On Tuesday, the two of them departed for the Ukrainian capital, and on Saturday, they were back in Friesland. The reason for the visit? To see how they can help after the Kachovka Dam broke. We often assist in major floods. For example, we helped with the red water pumps in England in 2014 and in Limburg in 2017 after the floods there.

No flood assistance

“We expected to provide flood assistance,” Herman says on Monday morning over coffee. “But when we arrived there, it turned out that the water supply was a much bigger problem. Within three weeks, a million people were left without drinking water.”
“It deeply affected me. There were many moments when I got goosebumps or a lump in my throat. But that also motivates me,” Almer adds.
“Emotionally, we were not prepared for this. On the way back, we drove hundreds of kilometers without saying a word to each other.”

It’s a crazy world

What impressed the men the most was the resilience of the residents. “They refuse to give up,” says Herman. Almer gives an example: “The air raid siren went off, but there’s a band playing on a square. A girl of about fifteen with a jacket that says ‘oh baby, it’s a crazy world’ calmly listens. The traces of war are so visible, but life goes on.”

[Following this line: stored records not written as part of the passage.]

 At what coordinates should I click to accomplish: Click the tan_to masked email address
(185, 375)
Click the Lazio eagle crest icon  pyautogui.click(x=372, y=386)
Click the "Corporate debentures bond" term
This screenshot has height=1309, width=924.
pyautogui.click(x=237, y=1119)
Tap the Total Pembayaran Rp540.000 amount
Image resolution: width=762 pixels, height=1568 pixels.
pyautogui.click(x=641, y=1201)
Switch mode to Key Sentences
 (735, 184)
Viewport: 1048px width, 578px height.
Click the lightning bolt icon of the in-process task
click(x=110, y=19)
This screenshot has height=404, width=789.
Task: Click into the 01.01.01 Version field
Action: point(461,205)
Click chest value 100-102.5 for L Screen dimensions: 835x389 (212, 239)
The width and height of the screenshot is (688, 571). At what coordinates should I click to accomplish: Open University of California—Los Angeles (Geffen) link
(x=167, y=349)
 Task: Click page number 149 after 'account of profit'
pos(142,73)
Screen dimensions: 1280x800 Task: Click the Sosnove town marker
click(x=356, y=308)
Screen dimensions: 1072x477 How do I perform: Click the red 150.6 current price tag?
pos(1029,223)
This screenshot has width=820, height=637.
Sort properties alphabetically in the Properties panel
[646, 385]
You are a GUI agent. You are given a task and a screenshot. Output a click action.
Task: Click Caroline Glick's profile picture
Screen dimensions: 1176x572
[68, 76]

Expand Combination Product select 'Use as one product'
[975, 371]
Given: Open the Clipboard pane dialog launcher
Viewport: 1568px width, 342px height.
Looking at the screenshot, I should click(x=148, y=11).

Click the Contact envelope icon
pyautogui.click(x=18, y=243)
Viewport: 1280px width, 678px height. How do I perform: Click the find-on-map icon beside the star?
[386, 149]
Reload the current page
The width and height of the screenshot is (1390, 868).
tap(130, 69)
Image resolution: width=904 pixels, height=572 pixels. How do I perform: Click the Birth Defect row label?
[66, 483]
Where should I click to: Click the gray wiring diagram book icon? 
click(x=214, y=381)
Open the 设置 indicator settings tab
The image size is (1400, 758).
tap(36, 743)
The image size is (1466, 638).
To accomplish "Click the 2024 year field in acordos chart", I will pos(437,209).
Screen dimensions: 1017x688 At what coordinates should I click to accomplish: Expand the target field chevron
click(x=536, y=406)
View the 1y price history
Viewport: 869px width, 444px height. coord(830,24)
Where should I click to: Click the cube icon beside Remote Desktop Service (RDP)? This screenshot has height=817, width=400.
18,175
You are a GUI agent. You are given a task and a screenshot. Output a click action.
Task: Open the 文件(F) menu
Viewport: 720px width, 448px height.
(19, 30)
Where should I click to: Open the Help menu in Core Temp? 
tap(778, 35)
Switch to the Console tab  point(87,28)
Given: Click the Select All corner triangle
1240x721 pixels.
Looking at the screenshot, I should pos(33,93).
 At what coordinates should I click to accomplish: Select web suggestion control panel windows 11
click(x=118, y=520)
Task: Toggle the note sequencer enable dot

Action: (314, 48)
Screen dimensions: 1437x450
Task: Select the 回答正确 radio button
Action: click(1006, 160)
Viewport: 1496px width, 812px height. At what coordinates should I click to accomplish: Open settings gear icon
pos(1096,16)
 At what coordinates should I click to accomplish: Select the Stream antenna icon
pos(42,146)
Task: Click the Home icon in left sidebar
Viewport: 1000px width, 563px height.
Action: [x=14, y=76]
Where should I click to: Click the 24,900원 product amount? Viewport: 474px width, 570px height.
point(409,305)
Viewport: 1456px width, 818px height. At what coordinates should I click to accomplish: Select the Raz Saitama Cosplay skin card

Shooting Russians and landmines

And that makes the task more complex. Providing people with water is something the company has never done before. “We’re on the other side now,” says Herman. “Usually, there’s too much water that needs to be drained, but now there’s too little.” Almer adds, “There are so many aspects to this problem. The politics, the war situation. There are shooting Russians and landmines in the area. These are all things we have to consider for the first time.”

And there’s time pressure. According to the United Nations, as a result of the dam breach, around 700,000 people no longer have access to clean drinking water, and that number is expected to rise from 700,000 to a million within three weeks.

We want to do it, and we can do it!

The specific task hasn’t been defined yet. Van Heck hasn’t been asked to get involved yet. Someone needs to push the button in the coming days. Herman says, “It could be Ukraine, the United Nations, or our Ministry of Foreign Affairs. But with this work visit, we want to show that we are motivated and capable of doing it. I assume we will be working there. Secretly, we’re already working in the workshop.”